-- TASK LIST --
• 1. Repeat the passage of the brigadeiro and collard greens write-up that begins at the words "Couve_mineira" and stops after "when you stir.".
• 2. Condense the paragraph of the brigadeiro and collard greens write-up that begins "These also had a short ingredient list" into a short list of its main points.

-- TEXT SHOWN --
+ + + + + + +

The chiffonaded collard greens were boiled for a couple minutes then dunked in cold water.  It took two batches because it turns out that “two large bunches” of collard greens makes a LOT of food.

Then the garlic, salt, and pepper were heated in olive oil and tossed with the collard greens.  Nice and simple.

Couve_mineira

Brigadeiros (recipe)

These also had a short ingredient list and simple cooking instructions… they just took a while.  A can of sweetened, condensed milk, butter, and cocoa powder were mixed in a small pan over medium-low heat.  This was stirred constantly for about half an hour (and by constantly I mean stirred constantly for a minute or two, left alone for a few minutes while I folded laundry, stirred for another minute or two, then left alone again as I continued folding laundry, then back to stir, etc…).  I forgot to take a picture of the final consistency, but the idea was to continue this process until it was thick enough that you can see the bottom of the pan when you stir.

Brigadeiros_1   Brigadeiros_2   Brigadeiros_3   Brigadeiros_4

 

After the heating process it was left in a buttered pan to cool.  It felt like I was making brownies.

Brigadeiros_5

 

Then the batter was rolled by into small balls and coated with chocolate sprinkles.  The tip to put some butter (I used crisco) on your hands to keep the mixture from sticking was very helpful.

+ + + + + + +

-- DATA PROVIDED --
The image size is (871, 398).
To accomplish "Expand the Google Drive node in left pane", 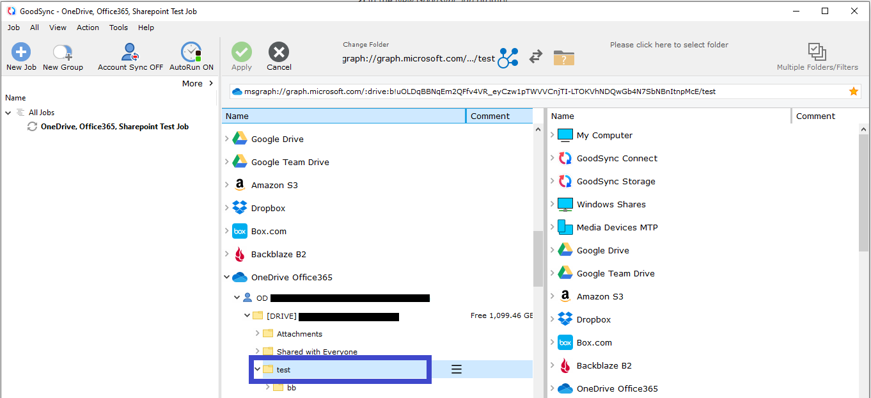I will point(227,139).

+ + + + + + +

-- RESPONSES PER TASK --
• 1.
Couve_mineira

Brigadeiros (recipe)

These also had a short ingredient list and simple cooking instructions… they just took a while.  A can of sweetened, condensed milk, butter, and cocoa powder were mixed in a small pan over medium-low heat.  This was stirred constantly for about half an hour (and by constantly I mean stirred constantly for a minute or two, left alone for a few minutes while I folded laundry, stirred for another minute or two, then left alone again as I continued folding laundry, then back to stir, etc…).  I forgot to take a picture of the final consistency, but the idea was to continue this process until it was thick enough that you can see the bottom of the pan when you stir.

• 2.
- The brigadeiros had a short ingredient list and simple steps but took a while.
- A can of sweetened condensed milk, butter, and cocoa powder were mixed in a small pan over medium-low heat.
- The mixture was stirred for about half an hour, in stretches of a minute or two between breaks spent folding laundry.
- Stirring continued until the mixture was thick enough that the bottom of the pan showed when stirred.
- No picture of the final consistency was taken.